Bye, bye Bankgeheimnis!

Schweiz Der Streit über das Steuerabkommen schlägt hohe Wellen. Aber Deutschland braucht den Vertrag nicht: Die Schweiz muss schon bald umfassende Informationen preisgeben
Wäre doch gelacht: Die Schweiz muss liefern!
Wäre doch gelacht: Die Schweiz muss liefern!

Foto: Rajesh Jantilal / AFP / Getty Images

Noch tobt die Debatte, ob das Abgeltungssteuerabkommen mit der Schweiz ratifiziert werden soll und ob der Ankauf von Steuer-CDs dies torpediert. Doch nun stellt sich heraus: Deutschland benötigt die Vereinbarung gar nicht, um an das dort von seinen Steuerhinterziehern versteckte Geld heranzukommen. Denn hinter den Kulissen hat die Schweiz gerade – wenn auch widerwillig – neue Standards der OECD akzeptiert und muss künftig in Amtshilfe weit mehr Informationen liefern, auch an Deutschland.

Nicht nur in Berlin, auch in Bern sorgt der Streit über das Steuerabkkommen für rote Köpfe und immer neue Schlagzeilen. Bern verteidigt jeden Millimeter Bankgeheimnis und tut so, als könne ese mit dem Vertrag mit Deutschland ein weltweit neuartiges Geschäftsmodell ins Leben rufen. Die Hoffnung ist, damit wenigstens einen Rest des famosen Schweizer Bankgeheimnisses in die Zukunft zu retten.

Massiver Druck

Im Schatten dieses Streits aber hat die schweizerische Finanzdiplomatie unter massivem Druck der anderen OECD-Länder – allen voran USA, Frankreich, Italien und Deutschland – eine entscheidende Niederlage erlitten. Mit zähneknirschender Zustimmung der Schweiz beschloss der OECD-Rat in Paris am 17. Juli neue Standards für die internationale Amtshilfe.

Nicht genug damit, dass die Alpenrepublik in Zukunft Gruppenanfragen aus dem Ausland entgegennehmen muss – das bedeutet, dass die Schweiz internationale Amtshilfe nicht nur im Einzelfall gewähren muss, sondern für ganze Gruppen von Steuerpflichtigen, die bestimmte Kriterien erfüllen. Wichtiger noch: Darüber hinaus verliert die Schweiz sogar das Recht, einem anfragenden Staat eine Auskunft zu verweigern.

Ersuchende und Ersuchte

Diese diskrete Weichenstellung der OECD gibt dem Schweizer Bankgeheimnis den Rest – auch, aber nicht nur Deutschland gegenüber.

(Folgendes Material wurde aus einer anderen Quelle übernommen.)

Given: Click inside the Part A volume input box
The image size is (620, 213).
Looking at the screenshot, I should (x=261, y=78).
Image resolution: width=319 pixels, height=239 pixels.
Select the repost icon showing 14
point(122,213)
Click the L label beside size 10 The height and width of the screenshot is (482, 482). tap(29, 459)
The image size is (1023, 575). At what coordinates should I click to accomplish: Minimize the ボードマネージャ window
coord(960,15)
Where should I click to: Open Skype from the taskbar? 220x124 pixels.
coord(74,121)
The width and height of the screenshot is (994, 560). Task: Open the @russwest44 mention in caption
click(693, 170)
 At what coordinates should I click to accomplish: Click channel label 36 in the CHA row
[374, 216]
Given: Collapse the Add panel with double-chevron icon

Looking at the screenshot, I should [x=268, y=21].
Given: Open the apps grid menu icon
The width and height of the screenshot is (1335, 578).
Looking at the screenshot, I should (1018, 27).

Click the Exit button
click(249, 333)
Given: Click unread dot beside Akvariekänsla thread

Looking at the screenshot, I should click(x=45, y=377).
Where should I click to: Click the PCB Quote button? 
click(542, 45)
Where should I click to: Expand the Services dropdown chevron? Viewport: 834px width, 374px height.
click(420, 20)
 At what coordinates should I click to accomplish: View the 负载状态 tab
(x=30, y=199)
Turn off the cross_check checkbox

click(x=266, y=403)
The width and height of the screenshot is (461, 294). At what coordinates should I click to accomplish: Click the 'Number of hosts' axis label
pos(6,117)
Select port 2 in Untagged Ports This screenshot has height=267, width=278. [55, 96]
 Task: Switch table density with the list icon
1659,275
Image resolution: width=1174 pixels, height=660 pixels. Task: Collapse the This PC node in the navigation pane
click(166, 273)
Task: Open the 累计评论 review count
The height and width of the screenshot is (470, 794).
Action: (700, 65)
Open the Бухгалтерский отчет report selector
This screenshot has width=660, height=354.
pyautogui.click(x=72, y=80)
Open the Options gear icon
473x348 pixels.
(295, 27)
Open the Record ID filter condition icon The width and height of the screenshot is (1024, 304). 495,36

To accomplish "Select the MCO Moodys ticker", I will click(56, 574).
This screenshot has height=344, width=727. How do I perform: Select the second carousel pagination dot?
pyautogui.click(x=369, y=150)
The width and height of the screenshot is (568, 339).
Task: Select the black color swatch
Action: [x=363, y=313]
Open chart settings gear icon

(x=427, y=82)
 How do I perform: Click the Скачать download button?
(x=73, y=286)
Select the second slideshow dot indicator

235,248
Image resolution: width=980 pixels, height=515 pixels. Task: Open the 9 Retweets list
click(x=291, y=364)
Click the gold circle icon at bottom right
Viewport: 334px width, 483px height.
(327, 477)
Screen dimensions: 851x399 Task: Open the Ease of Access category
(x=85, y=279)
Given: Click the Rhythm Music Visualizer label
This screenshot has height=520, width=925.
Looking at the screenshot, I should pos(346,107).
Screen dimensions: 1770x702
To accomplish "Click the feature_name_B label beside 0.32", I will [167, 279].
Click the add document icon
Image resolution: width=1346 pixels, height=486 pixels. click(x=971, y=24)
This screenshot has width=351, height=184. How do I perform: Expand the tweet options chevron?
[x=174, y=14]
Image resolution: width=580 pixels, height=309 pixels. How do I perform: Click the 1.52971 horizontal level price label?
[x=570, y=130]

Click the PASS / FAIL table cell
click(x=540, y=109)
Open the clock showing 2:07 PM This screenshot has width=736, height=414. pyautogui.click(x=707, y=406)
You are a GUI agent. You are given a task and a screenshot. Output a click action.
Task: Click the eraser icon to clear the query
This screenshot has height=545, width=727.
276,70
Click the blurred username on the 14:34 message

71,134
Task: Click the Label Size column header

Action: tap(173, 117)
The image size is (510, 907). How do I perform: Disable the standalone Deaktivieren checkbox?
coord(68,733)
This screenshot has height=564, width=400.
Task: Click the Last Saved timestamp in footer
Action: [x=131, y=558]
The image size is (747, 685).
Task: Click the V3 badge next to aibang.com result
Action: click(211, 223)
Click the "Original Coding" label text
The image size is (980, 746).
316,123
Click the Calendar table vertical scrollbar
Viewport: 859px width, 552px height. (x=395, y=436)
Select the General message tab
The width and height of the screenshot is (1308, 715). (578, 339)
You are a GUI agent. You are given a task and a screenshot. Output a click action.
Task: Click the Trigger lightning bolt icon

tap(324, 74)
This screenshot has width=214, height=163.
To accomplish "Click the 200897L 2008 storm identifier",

Im technokratischen OECD-Jargon geht es lediglich um eine Kompetenzverschiebung vom "ersuchten" zum "ersuchenden" Staat. Der "ersuchende" Staat, zum Beispiel Deutschland, wird zwar auch in Zukunft darlegen müssen, wozu er die Information benötigt und wieso diese für ihn "voraussichtlich erheblich" ist. Kommt es aber zum Dissens zwischen beiden Ländern, entscheidet künftig nicht mehr der ersuchte Staat, das heißt die Schweiz, darüber, ob die Auskunft "voraussichtlich erheblich" ist. Im Zweifel geht neu die Meinung des ersuchenden Staats vor.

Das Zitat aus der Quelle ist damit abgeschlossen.